• _HOW TO COMPLETE THIS TASK_:
Each record should be given again exactly, and any picture in it left out.

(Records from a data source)
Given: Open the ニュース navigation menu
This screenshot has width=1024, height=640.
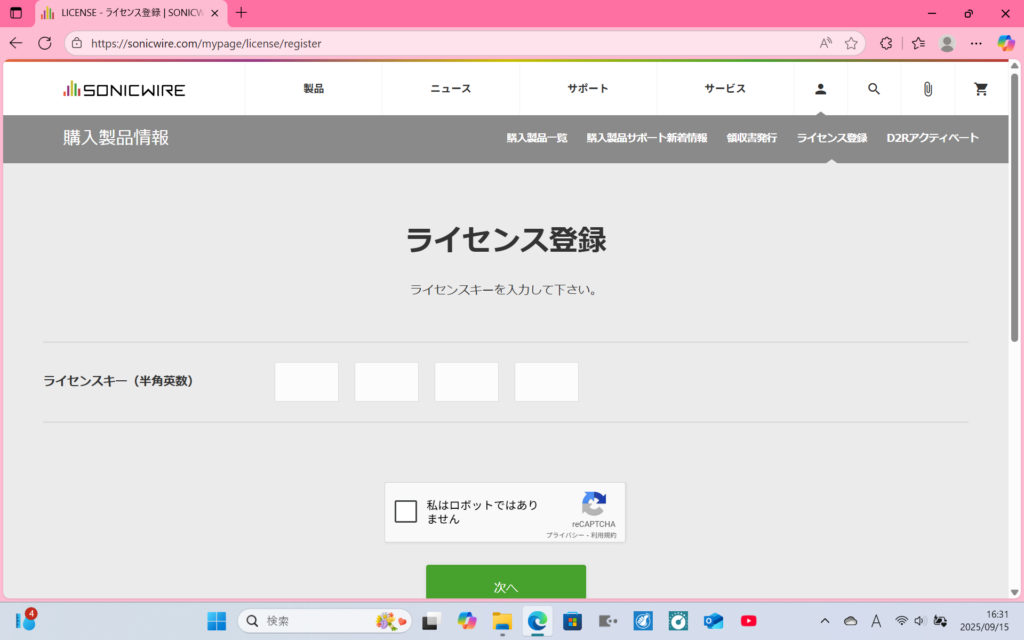Looking at the screenshot, I should (x=450, y=89).
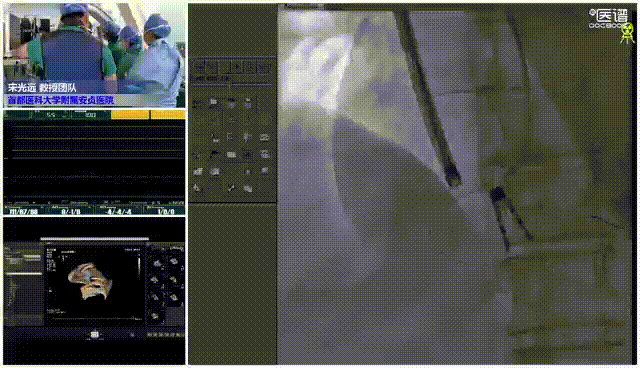Click the 宋光远 教授团队 caption

coord(42,87)
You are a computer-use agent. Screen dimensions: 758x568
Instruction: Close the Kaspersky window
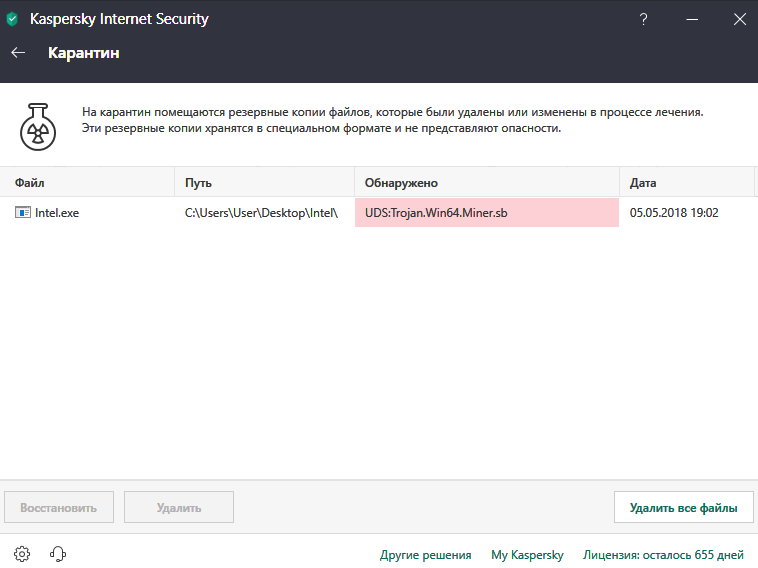(x=740, y=19)
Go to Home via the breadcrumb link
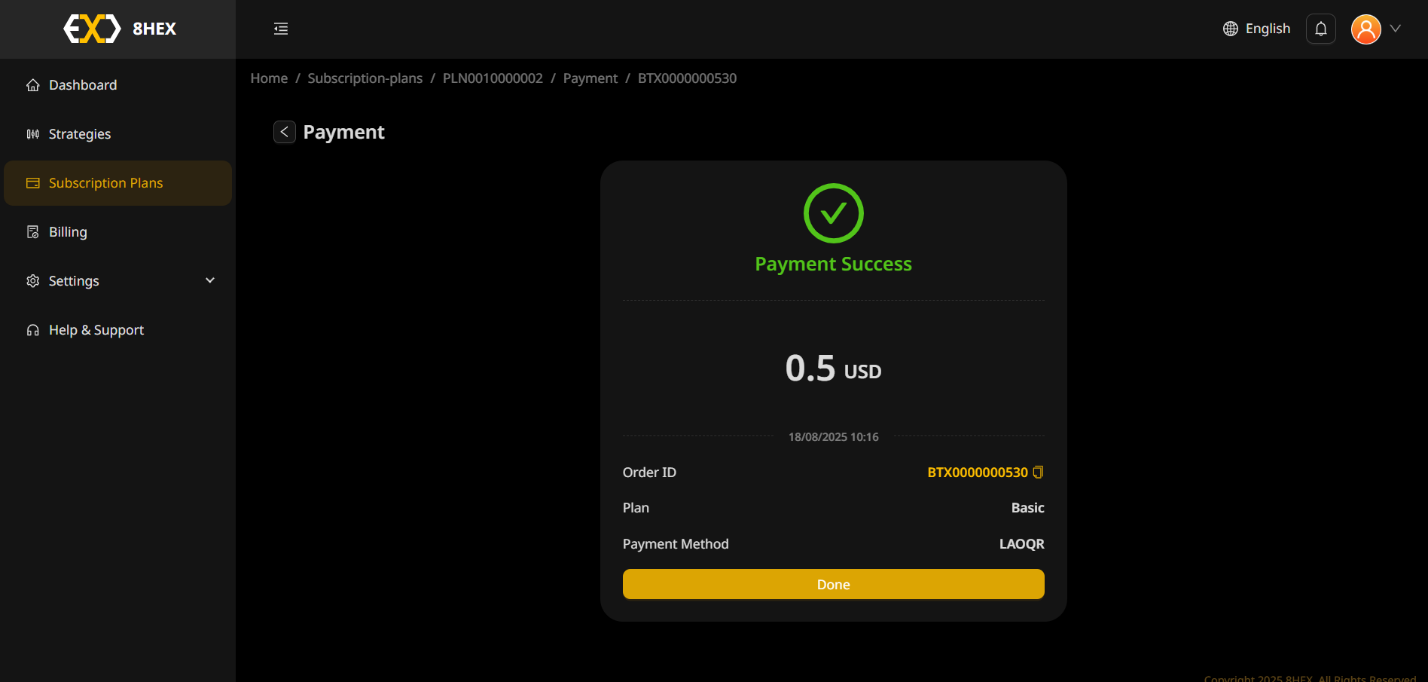The width and height of the screenshot is (1428, 682). pos(268,78)
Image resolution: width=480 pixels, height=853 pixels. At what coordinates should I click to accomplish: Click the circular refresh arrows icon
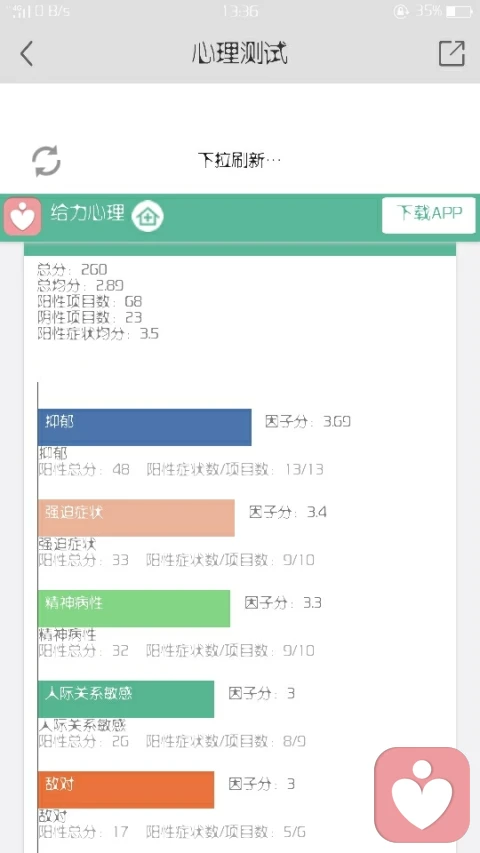tap(46, 161)
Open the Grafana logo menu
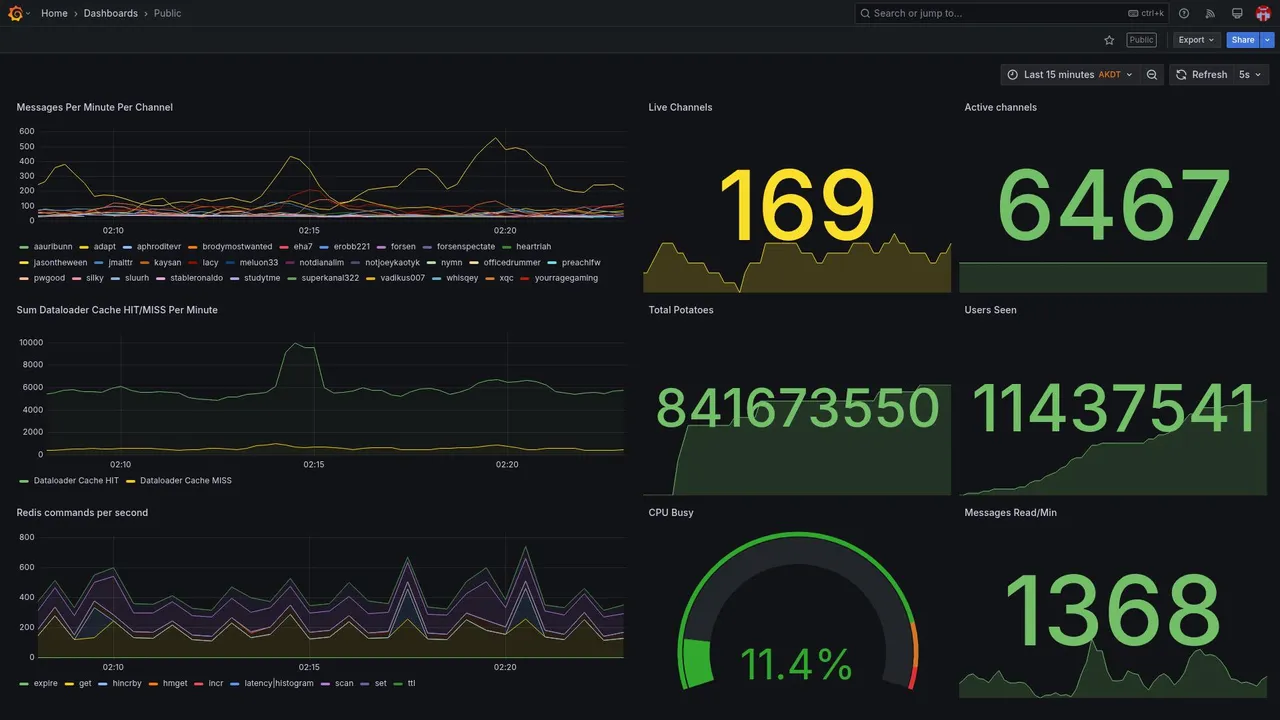This screenshot has width=1280, height=720. [x=15, y=13]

• _RESPONSE_:
Given: Open the ニュース navigation menu
This screenshot has width=1024, height=640.
Looking at the screenshot, I should (x=450, y=89).
Click the 宋光远 教授团队 caption

coord(42,87)
You are a computer-use agent. Screen dimensions: 758x568
Instruction: Close the Kaspersky window
(x=740, y=19)
Go to Home via the breadcrumb link
The width and height of the screenshot is (1428, 682). pos(268,78)
Image resolution: width=480 pixels, height=853 pixels. At what coordinates should I click to accomplish: Click the circular refresh arrows icon
tap(46, 161)
Open the Grafana logo menu
This screenshot has width=1280, height=720. [x=15, y=13]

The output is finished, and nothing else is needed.